Der Würfelturm ist das zentrale Element des Spiels, weil sein "Würfelergebnis" die Aktivitäten. bestimmt. Auch dies ist zum Teil berechenbar. So werden die einzelnen Farben zyklisch und nach fester Vorgabe in den Turm geworfen. Es mag vorkommen, dass die eingeworfene Farbe nicht aus dem Turm herausfällt. In meinen Spielen ist das bisher nie passiert, und so kann man zumindest davon ausgehen, dass sie einmal pro Runde kommt. Auch ist bekannt, dass es sieben Würfle jeder Farbe gibt. Sind sie alle auf dem Rondell, so kann diese Farbe nicht herausfallen und die Aktivität ist nicht durchführbar. Insgesamt haben wir hier in dem Würfelturm ein teilweise berechenbares Zufallselement. Dieses steuert und führt uns durch das Spiel und verhindert, dass wir vor lauter Möglichkeiten unseren Kopf zum Rauchen bringen. Damit wird auch sichergestellt, dass die Spielzüge nicht lange dauern und das Spiel selbst bei vier Spielern temporeich abläuft.
Das Spielgefühl ist sehr positiv, weil jeder Spieler Fortschritte macht. Mit den Piraten gibt es auch nur ein kleines destruktives Element, das wiederum jeden Spieler gleichmäßig trifft. Wer Spiele von Stefan Feld kennt, wird seine Handschrift hier deutlich wiedererkennen. Wie so oft in seinen Spielen gibt es auf zahlreichen Wegen die begehrten Siegpunkte. Deren Zahl liegt am Ende wieder in dreistelligen Bereich.

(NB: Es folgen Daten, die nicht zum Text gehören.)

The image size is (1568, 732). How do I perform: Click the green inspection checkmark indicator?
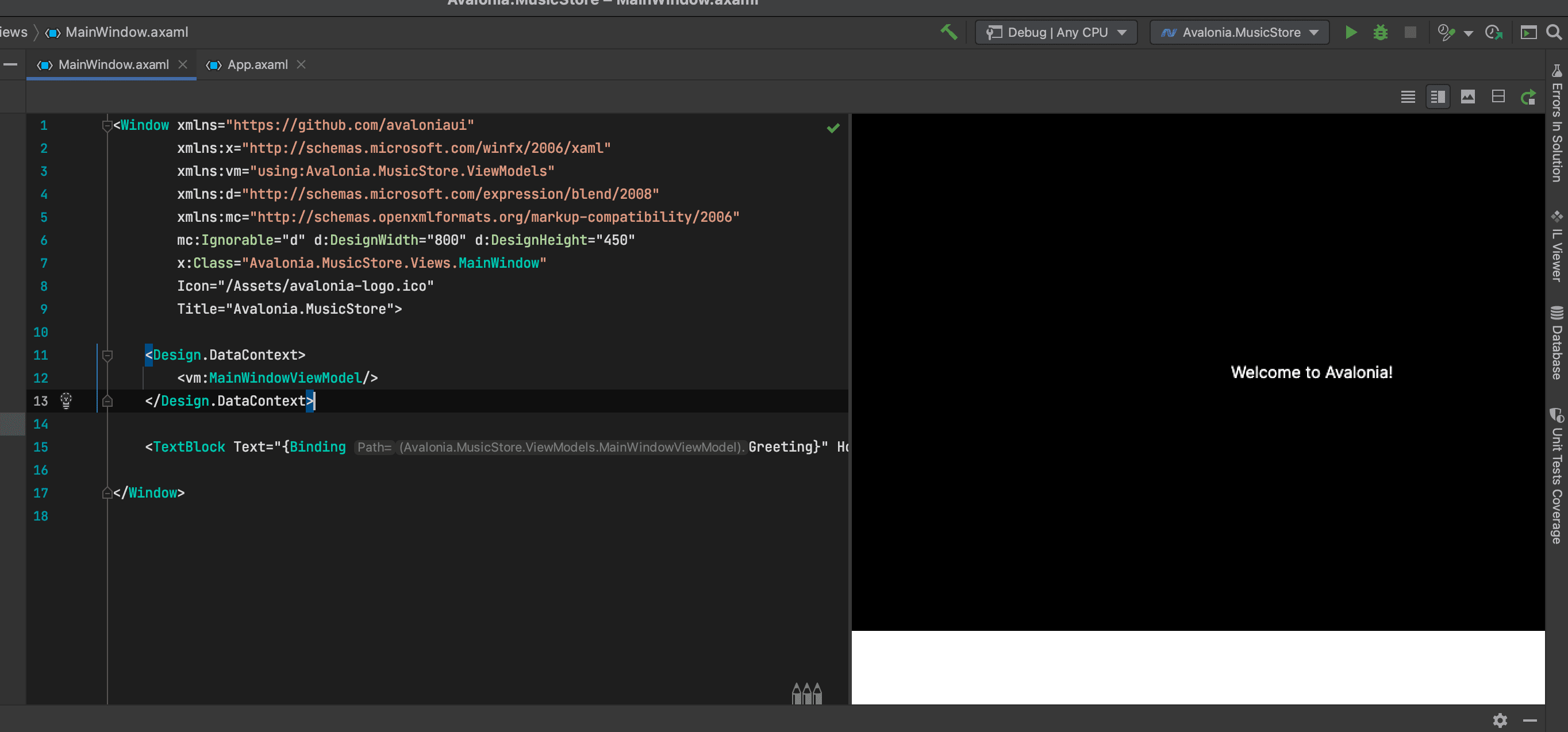point(833,128)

Auch während des Spiels gibt es Parallelen zu anderen Spielen: So gibt es auch hier verschiedene Aktivitäten, die sehr gut ineinandergreifen. Es liegt am Spieler, nun die Aktivitäten so zu wählen, dass er damit genügend Siegpunkte für einen Erfolg macht. Zuletzt darf auch die "Feld-Leiste" nicht fehlen. Diese Leiste gibt an wer in jeder Phase seinen Spielzug zuerst ausführt. Eine solche Leiste ist fast schon obligatorisch in Spielen dieses Autors, doch bekommt sie hier eine neue Variante: Wer hier auf den Fortschritt verzichtet, kann dafür eine über die Leiste bestimmte andere Aktion ausführen. So kann man manchmal eine Aktivität ausführen, deren Würfel nicht mehr im Würfelturm vorhanden sind.

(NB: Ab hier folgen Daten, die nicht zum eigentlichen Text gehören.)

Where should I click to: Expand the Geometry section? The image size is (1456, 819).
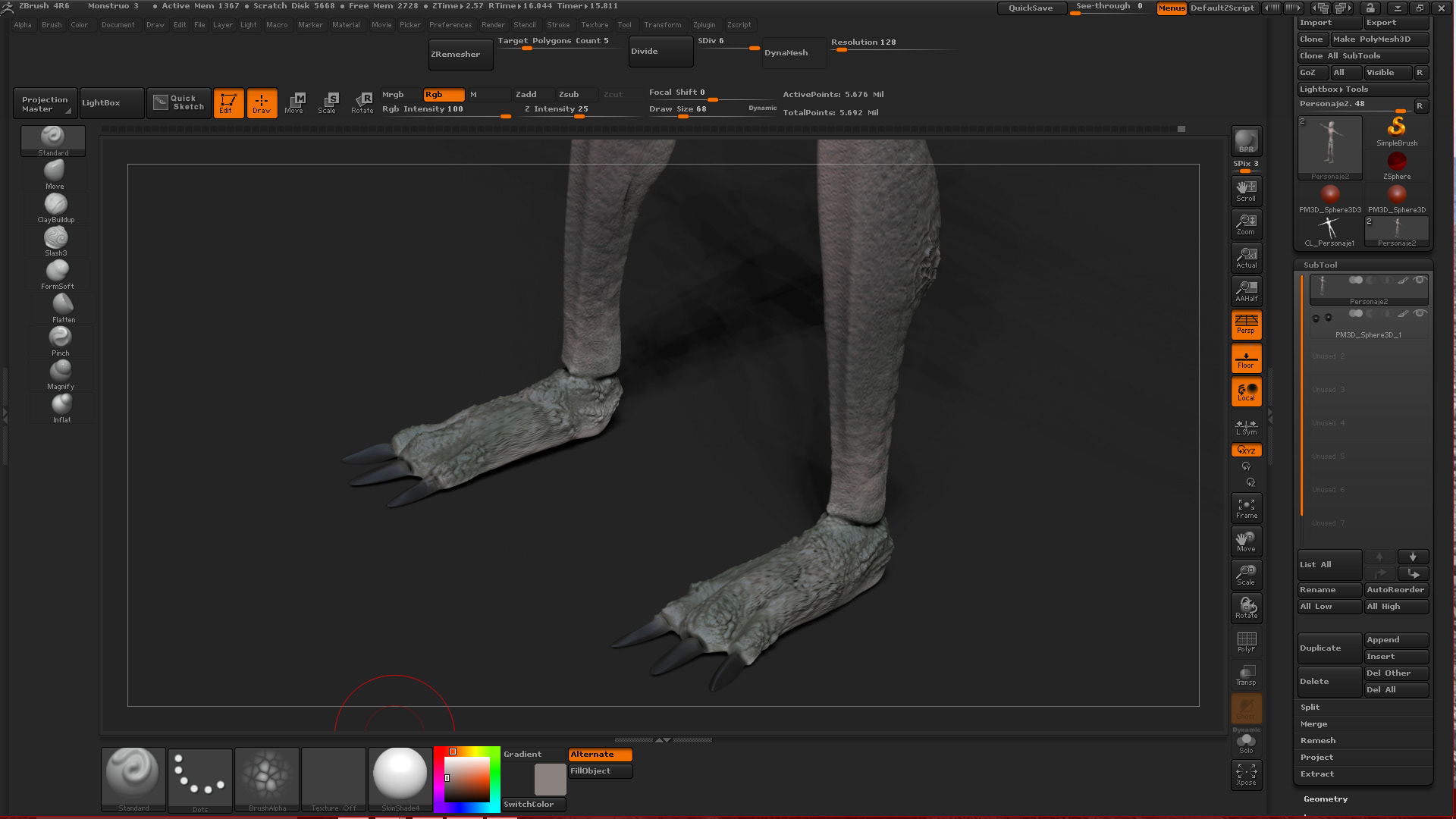tap(1326, 799)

Bleiben noch das Thema und der Wiederspielreiz zu beleuchten. Das ist oft die Schwachstelle bei Spielen von Stefan Feld, denn sie leben meist von der Spielmechanik. Diese steht auch hier im Vordergrund, doch ist der Entdeckungscharakter des Spiels klar zu spüren. So besteht eine ausreichende Balance zwischen Thema und Mechanik.
Für den Wiederspielreiz bietet das Spiel schon zu Beginn einen variablen Spielplan. Mit der Auswahl an Technologie-Plättchen, die eine individuelle Entwicklung für jeden Spieler ermöglichen, kommt dann ein zweites Element hinzu, das dafür sorgt, dass sich keine zwei Partien gleichen. Außerdem gibt es eine gute Lernkurve in den Spielen: In den ersten Spielen wird viel gesegelt und der Spielplan erscheint fast zu klein. Auch verbreiten die Piraten noch viel Angst. Der Wert der Waren wird hingegen noch nicht erkannt. Dies alles ändert sich mit weiteren Partien, in denen das Segeln zur Notwendigkeit verkommt, die Piraten auch mal Erfolg haben dürfen und Waren von der ersten Runde an begehrt sind.

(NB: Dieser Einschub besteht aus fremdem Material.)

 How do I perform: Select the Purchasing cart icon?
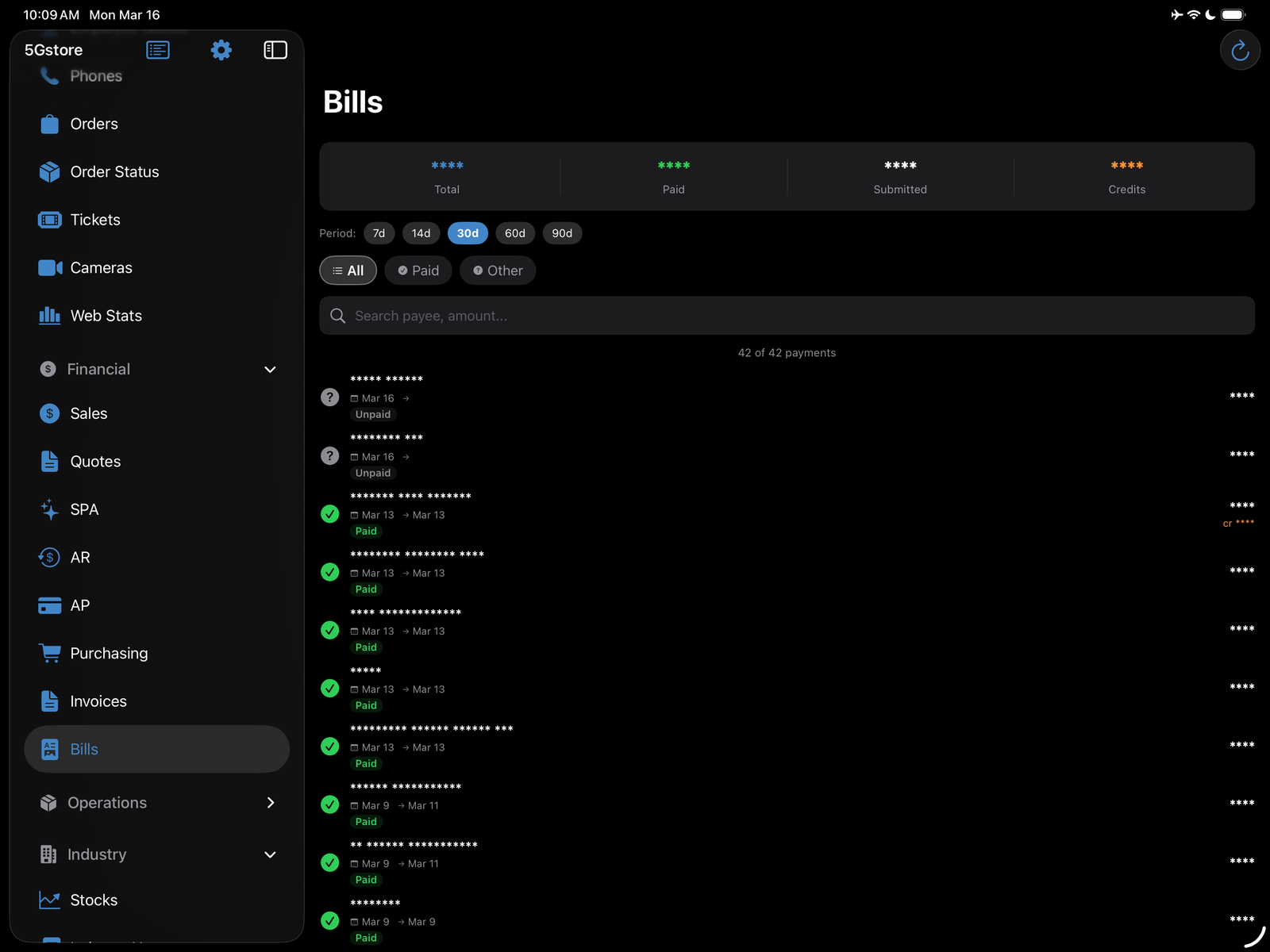click(48, 653)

Für mich ist ganz klar, dass Fans der Spiele von Stefan Feld Amerigo lieben werden. Andere Spieler bekommen ein sehr gutes Entdecker-Spiel, das zwei Besonderheiten aufweist: Es ist ein opulentes Ausstattungsspiel und bietet mit dem Würfelturm einen echten Hingucker. Damit ist es auch als ein repräsentatives Geschenk gut geeignet. (wd)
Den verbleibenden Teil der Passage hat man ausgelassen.